Al principio, GenAI suele entrar por casos de uso concretos: un asistente interno, un RAG, un copiloto, un agente de desarrollo o una automatización conectada a herramientas corporativas.
Cada iniciativa parece razonable por separado. Permite aprender rápido, demostrar valor y evitar discusiones eternas antes de tener evidencia.
El problema aparece cuando esos casos dejan de ser experimentos aislados y empiezan a comportarse como una capacidad transversal de la organización. Ahí ya no basta con que cada equipo gobierne “lo suyo”.
Sin una vista común de qué se usa, quién lo mantiene, bajo qué reglas opera y qué impacto puede tener, la plataforma crece, pero la gobernanza no crece con ella.
Entonces el problema ya no es sólo técnico. Es operativo. Aparecen decisiones distribuidas sin criterio común, costes que se entienden tarde, cambios de comportamiento difíciles de evaluar y flujos que nadie puede reconstruir completamente cuando hay una incidencia.
Por eso creo que el siguiente paso en LLMOps no es simplemente automatizar más. Es construir un verdadero control plane de gobernanza GenAI.
No hablo de comprar “una herramienta de gobierno” y pensar que el problema queda resuelto. Hablo de diseñar una capa explícita dentro de la plataforma donde las capacidades GenAI se registran, versionan, autorizan, observan y auditan.

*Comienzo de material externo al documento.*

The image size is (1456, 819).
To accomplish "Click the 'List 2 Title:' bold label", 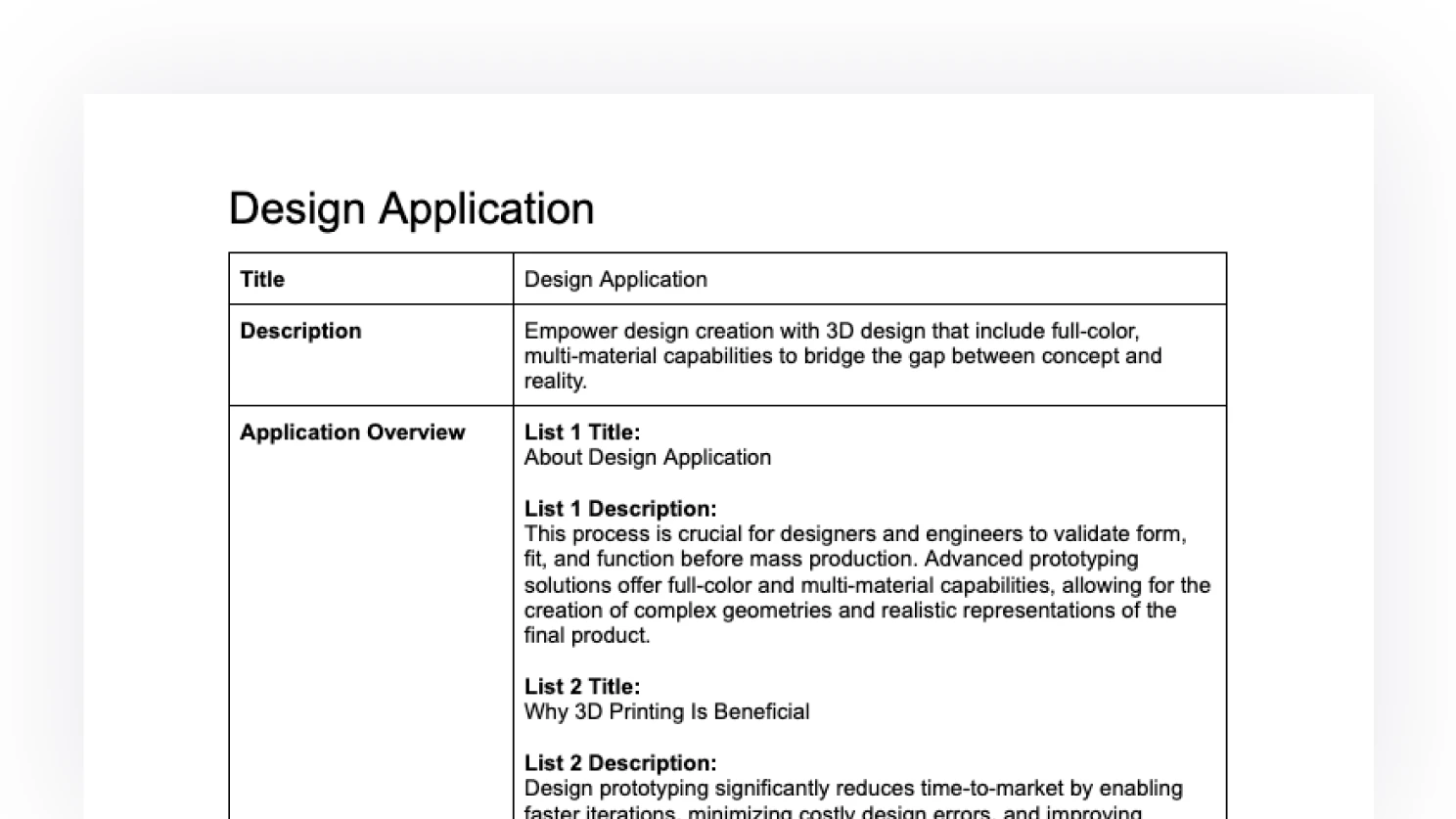I will coord(582,687).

Ese control plane debería ordenar modelos, prompts, agentes, tools, MCPs, memoria, fuentes de conocimiento, evaluaciones, costes, riesgos y owners.
No para crear burocracia, sino para que cada capacidad tenga contexto claro: responsable, casos permitidos, datos que puede manejar, herramientas que puede invocar, límites de coste y nivel de intervención humana.

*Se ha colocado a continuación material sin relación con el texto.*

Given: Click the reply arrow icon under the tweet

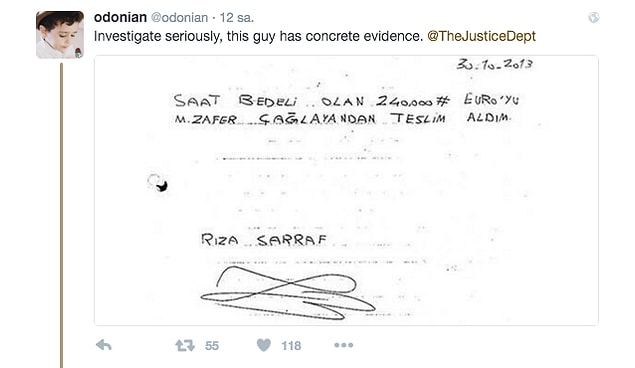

Una plataforma GenAI madura no puede depender de que cada equipo recuerde aplicar buenas prácticas manualmente. Necesita mecanismos comunes: un catálogo vivo de capacidades, un runtime o gateway para aplicar políticas y observar consumo, evaluación continua para medir cambios de comportamiento y trazabilidad para reconstruir qué ocurrió cuando algo falla.
También necesita una gestión del riesgo proporcional. No se gobierna igual un asistente interno de baja criticidad que un agente capaz de modificar datos, tomar decisiones operativas o interactuar con clientes.
La gobernanza madura no consiste en frenar GenAI. Consiste en hacer explícitas las condiciones bajo las cuales GenAI puede escalar sin convertirse en una fuente de riesgo sistémico.
Conclusiones: cómo escalar IA eficazmente sin desperdiciar costes ni recursos
La evolución de la Inteligencia Artificial Generativa desde una herramienta de sugerencia a una capa operacional capaz de ejecutar acciones sobre sistemas reales reconfigura el desafío principal: la gobernanza no es un complemento, sino parte integral del diseño.
El verdadero reto de LLMOps no es solo desplegar un modelo (o una «demo brillante»), sino asegurar que la GenAI escale de forma segura, controlada y alineada con el negocio. Esto requiere superar errores comunes como la falta de ownership claro, la incapacidad de trazar costes a nivel de token y las arquitecturas rígidas.
La madurez de una plataforma GenAI se alcanza al construir un Control Plane explícito de gobernanza, que sustituya la gestión distribuida por equipos por una capa centralizada. Este Control Plane registra, autoriza y audita cada capacidad, permitiendo que los agentes operen con una autonomía funcional dentro de un «contrato de ejecución» predefinido (Harness Engineering).
Al establecer mecanismos comunes de observabilidad, políticas y gestión de riesgos proporcional, la organización transforma una colección de iniciativas GenAI en una capacidad gobernada, previniendo que el escalado se convierta en una fuente de riesgo sistémico.